Il paradosso fu evidenziato dal Corriere d’Informazione del giorno seguente con un titolo che conteneva due parole in grassetto: “I Bebawi assolti e liberati, ma uno di loro HA UCCISO”. La sentenza fu accolta da un applauso scrosciante delle mille persone assiepate nel Palazzo di Giustizia: non tutti erano innocentisti, molti simpatizzavano semplicemente con chi era riuscito a “gabbare la legge” con astuzia.

L’epilogo controverso e le condanne fantasma

L’assoluzione doveva essere solo l’inizio di un epilogo ancora più controverso. Non appena i secondini aprirono le porte del carcere, i due ex coniugi presero strade diverse: Youssef rientrò in Svizzera dove sposò la babysitter con cui aveva intrapreso la relazione, mentre Claire preferì tornarsene con i figli in Egitto, dove si reinventò una nuova vita come guida turistica.

Un giornale dell’epoca

Ma la giustizia italiana non aveva finito con loro. Nel 1968, in appello, i Bebawi furono condannati a 22 anni di reclusione: lui per responsabilità materiale, lei per concorso morale. Una sentenza emessa però in assenza di nuovi elementi probatori: la pistola non era mai stata trovata, le impronte digitali non erano state rilevate, il cappotto di Claire con le presunte bruciature di vetriolo era andato addirittura perduto nell’Ufficio corpi di reato.

Nel 1972, dopo un annullamento della Cassazione, la Corte d’Appello di Firenze confermò le condanne a 22 anni ma ormai i protagonisti erano al sicuro: né la Svizzera né l’Egitto contemplavano accordi di estradizione con l’Italia. Le condanne rimasero sulla carta, alimentando il dibattito su quello che alcuni definirono “lodevole garantismo” e altri “una gigantesca topica giudiziaria”.

Patrizia De Blanck: “Il movente fui io!”

Tra i protagonisti di questa vicenda che appassionò l’Italia intera per mesi, spicca la figura della contessa Patrizia De Blanck, allora ventenne.

“Il movente fui io!” ha sempre sostenuto la De Blanck negli anni, senza mai cambiare versione. “Faruk l’avevo appena conosciuto a una festa, era simpaticissimo, molto dolce. Stravedeva per me. Pensi che pochi giorni prima avevo organizzato un ricevimento a casa mia, in via Petrella ai Parioli, per presentarlo agli amici, e che la notte precedente avevamo dormito insieme…”

Patrizia De Blanck

Secondo il suo racconto, l’arrivo dei Bebawi dalla Svizzera segnò la fine di Chourbagi: “Lei si sentiva tradita e lo voleva morto, tutto qua. Il più classico dei delitti di gelosia. Il resto è colore, gossip…”. Sessant’anni dopo, le domande fondamentali restano senza risposta: chi premette realmente il grilletto? Chi versò l’acido sul volto di Faruk? Fu un delitto premeditato o un raptus di gelosia?

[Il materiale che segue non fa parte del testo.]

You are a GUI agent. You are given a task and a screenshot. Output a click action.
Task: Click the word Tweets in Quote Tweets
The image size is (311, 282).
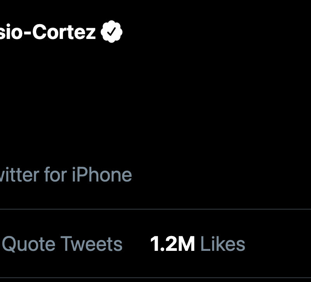[x=91, y=244]
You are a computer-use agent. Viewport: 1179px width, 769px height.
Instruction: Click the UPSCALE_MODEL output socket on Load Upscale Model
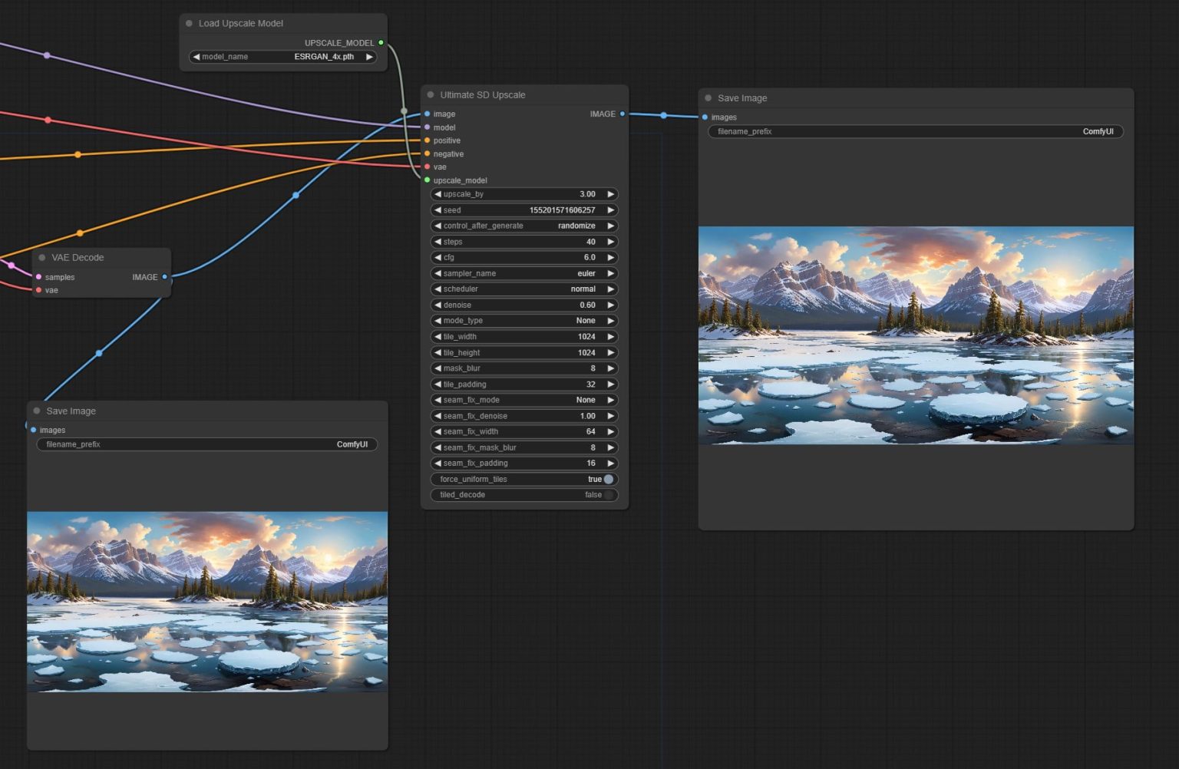(x=380, y=43)
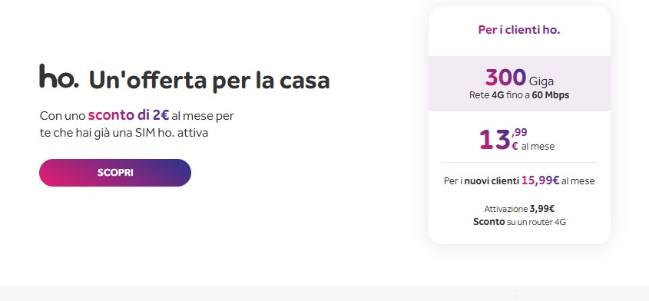The width and height of the screenshot is (649, 301).
Task: Click the "sconto di 2€" highlighted text
Action: click(128, 115)

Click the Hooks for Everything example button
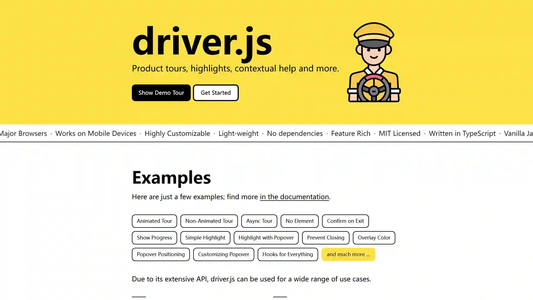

Il caso segnò l’inizio dell’era dei grandi processi mediatici in Italia, anticipando di decenni quella spettacolarizzazione della giustizia che sarebbe diventata una caratteristica del nostro sistema. Fu il primo grande “processo-show”, con il pubblico che si identificava nei protagonisti, parteggiava, si appassionava come davanti a un romanzo d’appendice.

Ma il caso Bebawi fu anche uno spaccato dell’Italia del boom economico, dei suoi eccessi, delle sue contraddizioni. La Roma della Dolce Vita, con i suoi salotti internazionali, i suoi intrighi amorosi, le sue passioni fatali, trovò nel triangolo Bebawi-Chourbagi-De Blanck la sua rappresentazione più emblematica.

Un delitto che parlava di un’epoca in cui tutto sembrava possibile, anche cavarsela dopo aver commesso un omicidio, purché si avessero i soldi per permettersi i migliori avvocati e l’intelligenza per escogitare la strategia processuale più geniale della storia giudiziaria italiana.